📿 Shloka Collection

Krodhad Bhavati Sammohah

Gita 2.63 Bhagavad Gita
📖 Bhagavad Gita, Chapter 2 — Sankhya Yoga
क्रोधाद्भवति सम्मोहः सम्मोहात्स्मृतिविभ्रमः ।
स्मृतिभ्रंशाद्बुद्धिनाशो बुद्धिनाशात्प्रणश्यति ॥
Krodhad bhavati sammohah sammohat smriti-vibhramah
Smritibhranshad buddhinasho buddhinashat pranashyati
क्रोधात्
from anger
भवति
arises
सम्मोहः
delusion, confusion
सम्मोहात्
from delusion
स्मृतिविभ्रमः
confusion of memory
स्मृतिभ्रंशात्
from loss of memory
बुद्धिनाशः
destruction of intellect
बुद्धिनाशात्
from destruction of intellect
प्रणश्यति
one is completely ruined

The chain of descent that began in 2.62 reaches its end here. Anger produces delusion — the ability to see clearly is lost. Delusion erases memory — the person forgets what is right, forgets past lessons, forgets who they are. Without memory, the intellect collapses. And without intellect, the person is finished.

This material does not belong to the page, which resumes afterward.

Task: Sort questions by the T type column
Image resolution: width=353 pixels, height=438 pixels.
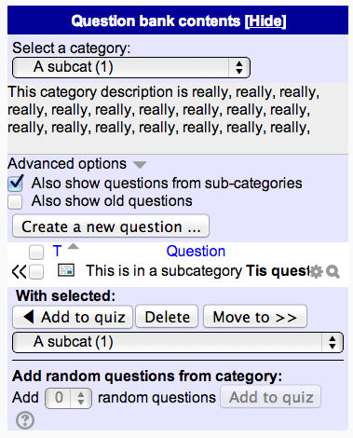Action: (x=57, y=251)
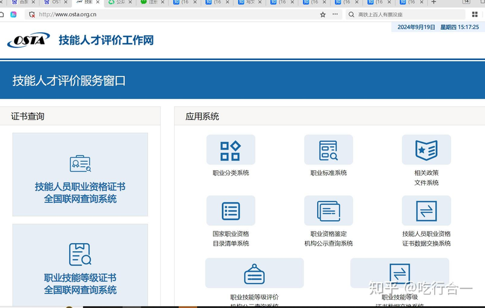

Consider termites in the root of a tree. They start small, invisible, quiet. By the time the trunk cracks, the damage is complete. The chain from dwelling-on-objects to total ruin works the same way — slow, hidden, and devastating by the time it surfaces.

Read together with 2.62, the full chain is: contemplation of objects, attachment, desire, anger, delusion, memory-loss, intellect-destruction, ruin. Eight links. The warning is stark: guard the mind at the very first step, because once the chain starts, each link pulls the next almost automatically.

These two shlokas (2.62-63) present one of the Gita's most practical psychological teachings. The full sequence — vishaya-chintana, sanga, kama, krodha, sammoha, smriti-bhransha, buddhi-nasha, pranasha — has been taught and memorized across centuries.

Tradition calls this the patana-parampara, the chain of downfall. It is considered one of the Gita's most universally applicable observations about human nature.